How can you mark a segment of memory as executable in C?

Question

I am recently studying some JIT compiler. As far as I know, JIT is a technique to compile some scripting language code to native code on the fly (right before execution). As I imagined the internal of such a compiler, I figured out there must be a segment of dynamic-allocated buffer where the generated native code resides. But then we need a way to start running the code from within the buffer, which is holding data. I mean, you can't just put some code into a char[] and then jump into execution since the security implication, for which the OS must prevent you from doing so. There must be some way to mark the buffer as executable. Consider the following naive approach:

#include <stdlib.h>

void *jit_some_native_code(void) {
  void *code_segment = malloc(1024);
  /*
   * bla bla bla...
   * Generate code into this code_segment.
   */

  return code_segment;
}

int main(void) {
  void *code = jit_some_native_code();
  /*
   * How can I start executing instruction in code?
   */

  typedef void (*func_ptr_t)(void);

  /*
   * This won't work. OS bans you doing so.
   */
  ((func_ptr_t)code)();

}

On Ubuntu the code will run but will exit with status code 26. Given the type unsafe nature of C, the code can compile, but for C++, the compiler simply stops you. Does it means the JIT has to bypass compiler, along with setting the executable flag?
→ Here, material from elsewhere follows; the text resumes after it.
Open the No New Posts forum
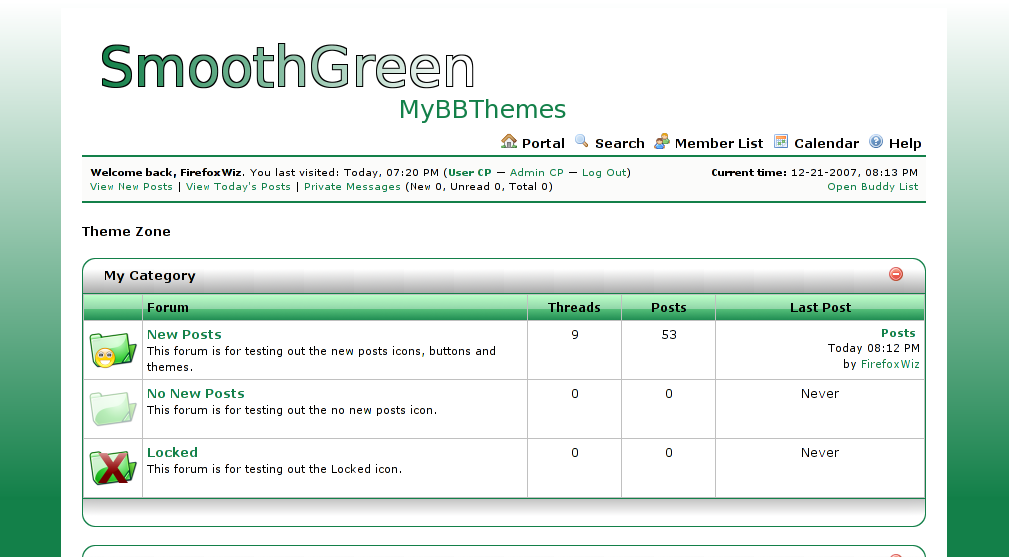1009x557 pixels. point(195,393)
Edit : Besides mprotect , if you use mmap , you can also specify a permission to the page to map:

   PROT_EXEC  Pages may be executed.
   PROT_READ  Pages may be read.
   PROT_WRITE Pages may be written.
   PROT_NONE  Pages may not be accessed.

As such the page will have executable permission.

Answer 1

If you want to make a region in the heap executable you can use mprotect .

int main() {
  typedef void (*func_t)(void);
  void *code = &some_jit_func;
  int pagesize = getpagesize();
  mprotect(code, pagesize,PROT_EXEC);
  ((func_t)code)();
}

You can also OR the flags with PROT_READ/PROT_WRITE

Answer 2

In your code you are taking the address of an existing function. This will naturally point into a region of memory that is already executable. But that same region will not be writable on any modern system.

On the other hand if you malloc() some memory it will be writable but not executable. So any code you construct in your jit compiler will not be executable and trying to call a function you constructed there will fail. You have to make the memory executable first using mprotect .

For security reasons you should follow the W^X principle. Meaning that any page can only be writable or executable but never both. When you use mprotect to make the code executable also make it non-writable and vice versa. Never combine writable and executable.